What has driven performance in 2QFY09?
  • A small deposit base and limited reach were the main problems faced by Yes Bank in the past quarter and half year ended September 2009. Clocking a growth of 45% YoY in advances during the half year, the bank maintained its growth momentum in balance sheet size. The relatively higher proportion of low cost deposits (CASA grew by 75% YoY in 1HFY09) did not offer the bank enough liquidity to meet its funding needs. It thus had to hike the rates offered on fixed deposits by nearly 0.75% to 1.0 % in the past 6 months, thus shaving off its NIMs. The bank had to also raise Rs 2 bn of upper Tier II debt at higher cost. We have estimated Yes Bank’s FY09 NIM at 2.4%.

    Deposits falling short of requirement…
    (Rs m) 1QFY08 % of total 1QFY09 % of total Change
    Advances 75,160   115,150   53.2%
    C&IB 50,207 66.8% 65,636 57.0% 30.7%
    Business Banking 24,953 33.2% 47,212 41.0% 89.2%
    Retail - 0.0% 2,303 2.0%  
    Deposits 99,300   143,380   44.4%
    CASA 7,292 7.3% 12,761 8.9% 75.0%
    Term deposits 92,008 92.7% 130,619 91.1% 42.0%
    Credit deposit ratio 75.7%   80.3%    

  • The proportion of Yes Bank’s non-funded income shrunk in the last quarter due to the slowdown in growth of revenue from treasury and investment banking activities. The proportion of non interest income fell to 40% in 2QFY09 (45.4% of total income in 1QFY09, 51% in FY08). Notwithstanding the fact that the bank has set a target of maintaining its non-interest income at 48% of total income until FY10, we have estimated the same to come down to a tad below 40% in the next 3 years.

  • Despite trebling of its employee base and doubling of its branch franchise in the last 12 months, Yes Bank has managed to retain its cost to income ratio at 52% in 2QFY09. The bank sees this ratio sustaining at the current levels in FY09. Yes Bank has received additional licenses to open 16 new branches (101 operational currently) taking the total licensed network to 117 branches.

  • As the bank’s CAR stood comfortable at 14.3% in 2QFY09, we believe that the bank may not require equity dilution in the near term.
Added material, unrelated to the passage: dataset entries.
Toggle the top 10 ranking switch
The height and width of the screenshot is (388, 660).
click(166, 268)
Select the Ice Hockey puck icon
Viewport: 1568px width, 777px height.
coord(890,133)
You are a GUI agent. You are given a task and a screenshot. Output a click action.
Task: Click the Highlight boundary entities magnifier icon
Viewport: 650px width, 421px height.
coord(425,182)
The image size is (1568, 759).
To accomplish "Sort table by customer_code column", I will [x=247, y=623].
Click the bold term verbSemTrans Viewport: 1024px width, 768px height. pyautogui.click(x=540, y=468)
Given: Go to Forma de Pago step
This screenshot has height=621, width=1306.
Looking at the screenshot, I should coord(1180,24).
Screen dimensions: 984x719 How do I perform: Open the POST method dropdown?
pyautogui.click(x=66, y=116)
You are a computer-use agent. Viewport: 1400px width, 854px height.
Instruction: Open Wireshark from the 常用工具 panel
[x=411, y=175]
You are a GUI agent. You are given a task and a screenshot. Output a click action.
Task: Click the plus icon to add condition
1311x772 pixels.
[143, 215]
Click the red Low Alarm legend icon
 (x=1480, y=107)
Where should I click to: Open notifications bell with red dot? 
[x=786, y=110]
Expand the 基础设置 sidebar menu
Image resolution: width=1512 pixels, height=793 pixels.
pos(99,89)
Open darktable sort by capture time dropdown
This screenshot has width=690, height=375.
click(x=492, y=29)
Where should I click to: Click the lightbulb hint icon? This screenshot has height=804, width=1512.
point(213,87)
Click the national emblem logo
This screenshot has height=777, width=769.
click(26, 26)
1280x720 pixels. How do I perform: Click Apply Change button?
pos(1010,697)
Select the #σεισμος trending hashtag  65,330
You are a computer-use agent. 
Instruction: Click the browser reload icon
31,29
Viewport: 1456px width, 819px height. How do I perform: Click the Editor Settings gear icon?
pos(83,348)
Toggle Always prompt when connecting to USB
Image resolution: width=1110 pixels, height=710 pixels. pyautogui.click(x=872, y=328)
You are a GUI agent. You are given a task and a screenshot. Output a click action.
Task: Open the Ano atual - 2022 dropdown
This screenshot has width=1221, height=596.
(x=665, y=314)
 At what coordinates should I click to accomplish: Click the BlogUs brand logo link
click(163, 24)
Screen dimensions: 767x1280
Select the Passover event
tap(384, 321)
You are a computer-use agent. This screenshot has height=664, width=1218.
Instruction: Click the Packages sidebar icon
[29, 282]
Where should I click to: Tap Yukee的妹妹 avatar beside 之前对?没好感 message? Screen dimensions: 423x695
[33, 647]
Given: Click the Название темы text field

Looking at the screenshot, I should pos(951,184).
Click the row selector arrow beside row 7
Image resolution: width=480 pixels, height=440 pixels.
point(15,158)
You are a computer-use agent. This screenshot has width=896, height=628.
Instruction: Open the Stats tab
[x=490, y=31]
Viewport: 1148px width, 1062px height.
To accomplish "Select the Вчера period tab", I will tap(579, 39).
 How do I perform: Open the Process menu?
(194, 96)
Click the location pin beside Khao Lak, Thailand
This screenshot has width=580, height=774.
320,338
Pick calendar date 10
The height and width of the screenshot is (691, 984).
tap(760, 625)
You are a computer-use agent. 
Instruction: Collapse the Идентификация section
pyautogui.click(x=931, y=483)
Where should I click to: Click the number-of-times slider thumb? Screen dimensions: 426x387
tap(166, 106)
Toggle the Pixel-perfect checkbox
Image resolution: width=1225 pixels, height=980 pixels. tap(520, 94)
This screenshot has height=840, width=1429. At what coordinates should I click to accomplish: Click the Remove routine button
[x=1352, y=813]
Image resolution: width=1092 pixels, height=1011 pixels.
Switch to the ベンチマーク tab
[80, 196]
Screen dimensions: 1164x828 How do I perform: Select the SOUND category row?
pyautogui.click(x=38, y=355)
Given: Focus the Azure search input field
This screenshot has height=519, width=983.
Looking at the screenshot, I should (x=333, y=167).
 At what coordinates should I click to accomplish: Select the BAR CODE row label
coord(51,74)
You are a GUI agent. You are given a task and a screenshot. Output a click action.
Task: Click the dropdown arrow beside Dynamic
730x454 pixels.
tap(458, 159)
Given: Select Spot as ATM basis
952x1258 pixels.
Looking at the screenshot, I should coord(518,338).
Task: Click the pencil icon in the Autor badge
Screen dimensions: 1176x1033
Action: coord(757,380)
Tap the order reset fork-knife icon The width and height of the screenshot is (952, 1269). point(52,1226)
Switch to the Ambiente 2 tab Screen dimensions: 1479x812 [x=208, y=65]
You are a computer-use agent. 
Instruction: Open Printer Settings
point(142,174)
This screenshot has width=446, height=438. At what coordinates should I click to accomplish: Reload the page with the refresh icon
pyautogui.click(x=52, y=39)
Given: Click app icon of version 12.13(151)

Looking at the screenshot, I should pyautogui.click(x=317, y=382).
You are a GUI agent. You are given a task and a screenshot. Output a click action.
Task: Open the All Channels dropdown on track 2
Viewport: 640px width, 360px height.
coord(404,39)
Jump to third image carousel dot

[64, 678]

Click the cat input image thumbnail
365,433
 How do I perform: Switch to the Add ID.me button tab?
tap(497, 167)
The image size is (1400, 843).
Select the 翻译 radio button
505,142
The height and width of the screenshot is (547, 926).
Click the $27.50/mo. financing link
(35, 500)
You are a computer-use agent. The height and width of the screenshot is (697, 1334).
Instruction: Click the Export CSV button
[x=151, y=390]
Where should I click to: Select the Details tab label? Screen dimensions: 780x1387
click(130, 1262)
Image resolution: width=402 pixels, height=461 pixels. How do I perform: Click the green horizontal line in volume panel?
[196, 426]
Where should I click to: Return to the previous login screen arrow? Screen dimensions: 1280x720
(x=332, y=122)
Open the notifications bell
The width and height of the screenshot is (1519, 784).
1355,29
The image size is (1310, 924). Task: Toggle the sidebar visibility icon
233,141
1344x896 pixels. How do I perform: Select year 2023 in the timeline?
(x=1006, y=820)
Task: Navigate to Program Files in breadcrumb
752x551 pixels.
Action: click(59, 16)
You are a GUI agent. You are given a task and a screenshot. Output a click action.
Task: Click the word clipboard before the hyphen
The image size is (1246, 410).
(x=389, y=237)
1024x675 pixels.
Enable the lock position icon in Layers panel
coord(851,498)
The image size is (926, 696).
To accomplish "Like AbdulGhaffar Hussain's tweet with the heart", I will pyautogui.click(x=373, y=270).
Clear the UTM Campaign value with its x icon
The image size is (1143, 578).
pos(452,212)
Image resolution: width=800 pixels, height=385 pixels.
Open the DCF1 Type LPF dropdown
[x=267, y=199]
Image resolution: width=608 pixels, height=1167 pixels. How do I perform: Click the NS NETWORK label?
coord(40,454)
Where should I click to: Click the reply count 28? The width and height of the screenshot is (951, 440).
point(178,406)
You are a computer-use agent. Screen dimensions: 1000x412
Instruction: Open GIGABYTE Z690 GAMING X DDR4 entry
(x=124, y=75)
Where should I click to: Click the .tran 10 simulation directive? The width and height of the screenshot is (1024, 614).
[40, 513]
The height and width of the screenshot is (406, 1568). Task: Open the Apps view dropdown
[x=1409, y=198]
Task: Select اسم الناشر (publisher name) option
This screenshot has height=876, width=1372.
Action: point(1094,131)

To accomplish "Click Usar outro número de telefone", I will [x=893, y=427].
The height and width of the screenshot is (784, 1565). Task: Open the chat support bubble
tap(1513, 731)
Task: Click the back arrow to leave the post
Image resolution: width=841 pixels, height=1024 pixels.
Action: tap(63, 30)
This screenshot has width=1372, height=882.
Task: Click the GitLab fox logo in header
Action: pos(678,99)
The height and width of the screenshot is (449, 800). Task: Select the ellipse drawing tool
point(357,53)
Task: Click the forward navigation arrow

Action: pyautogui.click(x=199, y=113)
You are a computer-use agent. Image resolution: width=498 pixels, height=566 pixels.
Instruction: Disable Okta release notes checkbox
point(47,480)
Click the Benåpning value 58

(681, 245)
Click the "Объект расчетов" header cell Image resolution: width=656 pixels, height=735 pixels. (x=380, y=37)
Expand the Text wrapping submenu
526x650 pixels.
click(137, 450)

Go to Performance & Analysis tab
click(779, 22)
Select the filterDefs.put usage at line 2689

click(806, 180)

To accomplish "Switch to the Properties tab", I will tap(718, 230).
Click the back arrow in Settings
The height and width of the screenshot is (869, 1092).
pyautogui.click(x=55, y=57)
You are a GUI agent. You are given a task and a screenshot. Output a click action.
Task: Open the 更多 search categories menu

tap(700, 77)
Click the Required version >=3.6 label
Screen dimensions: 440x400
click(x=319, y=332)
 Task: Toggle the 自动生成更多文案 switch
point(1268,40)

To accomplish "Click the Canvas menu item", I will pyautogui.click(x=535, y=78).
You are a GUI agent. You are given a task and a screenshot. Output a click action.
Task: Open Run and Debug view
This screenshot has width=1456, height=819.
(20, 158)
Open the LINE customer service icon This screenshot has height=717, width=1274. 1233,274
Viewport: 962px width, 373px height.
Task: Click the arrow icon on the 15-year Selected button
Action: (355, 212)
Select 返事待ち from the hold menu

We have thus revised our estimates for the bank by not considering the capital raising plans that the bank had earlier formalised for FY09.

What to expect?
At the current price of Rs 79, the stock is trading at 1.0 times our estimated FY11 adjusted book value. Yes Bank has failed to remain unscathed from the acute liquidity and margin pressure faced by the sector. The fall in fee income hedge and limited streams of cheap funding have also acted as a dampener. Further, as the continuous infusion of capital which had been consistently providing the bank enough float to survive the cost pressures has now dried up, Yes Bank will have to withstand the margin pressures in the near to medium term. Having said that, the adequate capital and good asset quality makes the bank relatively safer as compared to other smaller players in the sector.